Interim Interior Minister Yunus Qanuni told reporters Tuesday, ”The bodies of 1,800 have been pulled out of the rubble, but many more are still buried.”
“More than 3,000 have been injured, and 30,000 displaced.”
Later, Kabul television reported the number injured had risen to 5,000. Elisabeth Byrs, a spokeswoman for the United Nations, said Afghan authorities had initially reported the death toll could reach as high as 4,800.
At the scene, regional commander Gen. Haider Khan estimated between 600 and 1,000 people may remain trapped in collapsed homes. Aid agencies told reporters that tens of thousands of Afghanis could be homeless after the quakes.
The quakes devastated nearly 85 percent of Nahrin, a northern town near the Hindu Kush mountains where 83,000 people live, interim Afghan authority estimates said. Five smaller villages were also reported destroyed as aftershocks continued to rumble through the area.
The first quake hit at 7:26 p.m. local time Monday, registering 5.9 on the Richter scale, according to the U.S. Geological Survey in Golden, Colo.
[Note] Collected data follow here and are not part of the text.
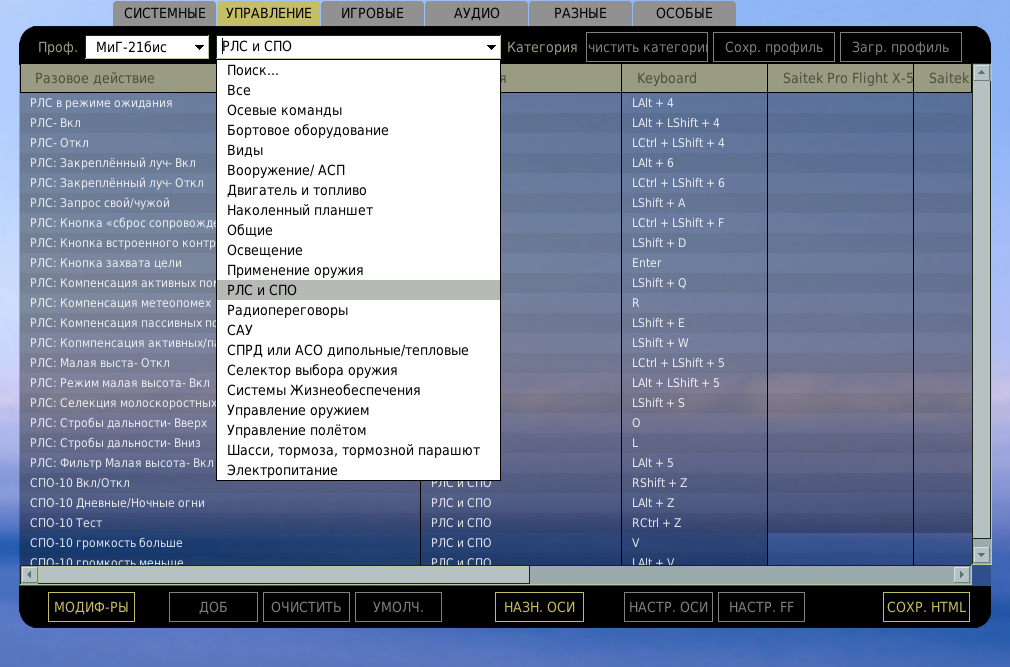The height and width of the screenshot is (667, 1010).
Task: Switch to the СИСТЕМНЫЕ tab
Action: click(x=164, y=14)
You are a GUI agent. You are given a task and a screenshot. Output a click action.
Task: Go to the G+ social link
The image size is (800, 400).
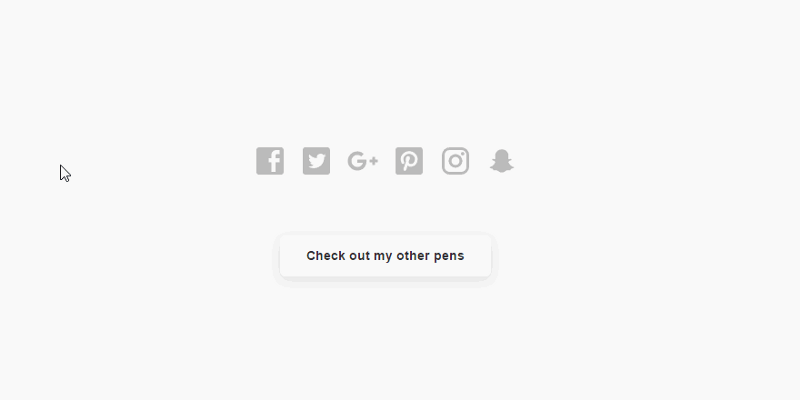tap(363, 161)

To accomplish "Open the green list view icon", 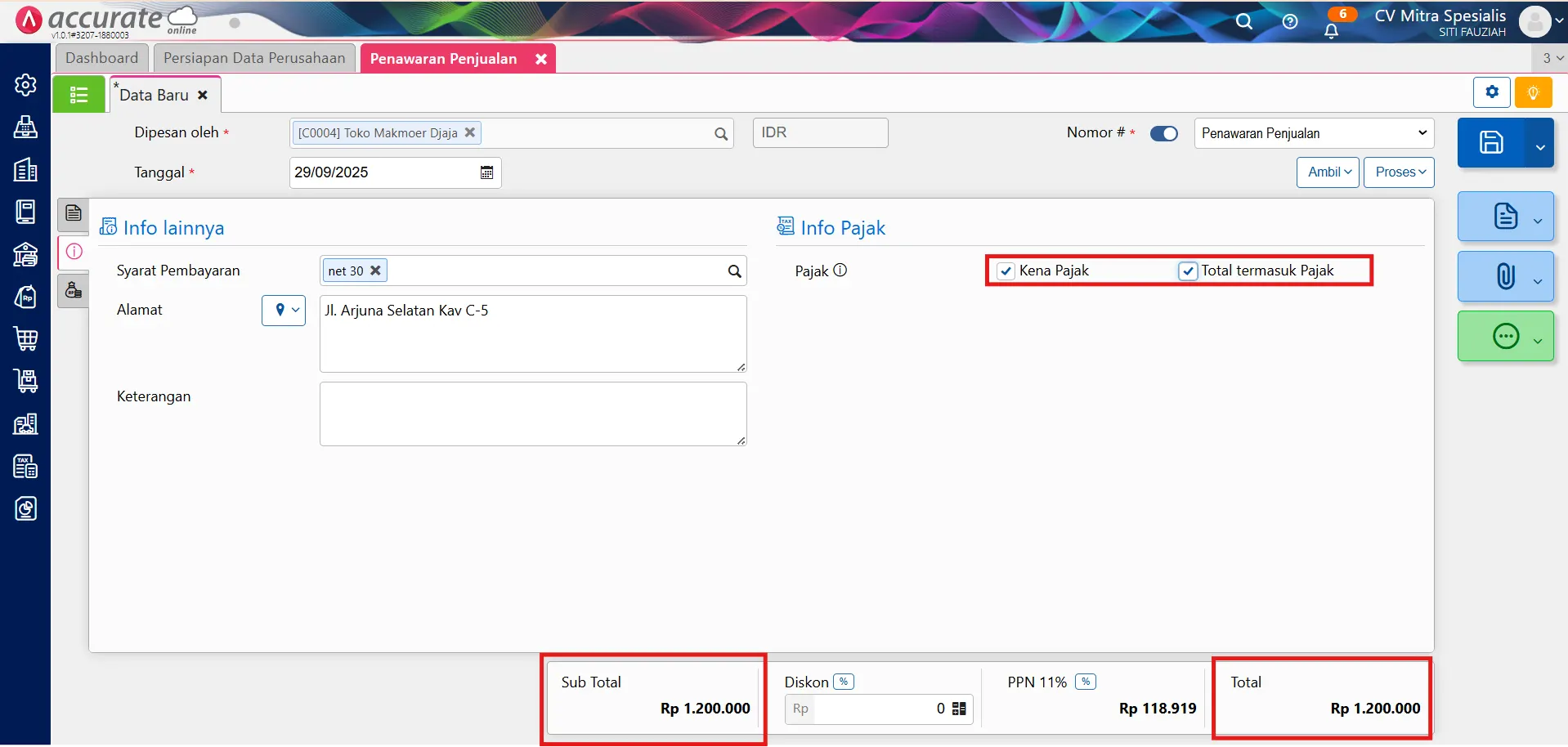I will coord(78,95).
The epicenter was located 105 miles north of Kabul, and could be felt as far away as Mazar-e-Sharif, 120 miles northwest of Nahrin.
Roughly six hours later, a second major quake hit, measuring 5.0 on the Richter scale.
Afghan Interim Prime Minister Hamid Karzai has cancelled a trip to Turkey scheduled for later this week and was expected to visit the affected areas soon.
Afghan officials have issued pleas for international aid to deal with the quakes’ effects.
“It is beyond the interim government to deal with this tragedy,” Qanuni said. “We ask all international agencies and foreign countries to help us in this emergency situation.”
Some international aid groups, like the French group ACTED, have arrived on the scene and are assisting with basic needs, although aftershocks are reportedly hindering further rescue efforts and aid from the areas hardest hit.
The U.N. Office for Coordination of Humanitarian Affairs said two of the three roads serving the immediate area had been blocked by quake damage, and the remaining roads were clogged with traffic.
U.S. Brig. Gen. John Rosa told reporters that no coalition forces were hurt in the quake.
Monday’s quakes were the second to hit the region in less than a month. More than 100 people were buried by an earthquake-triggered landslide in the Samangan province on March 3.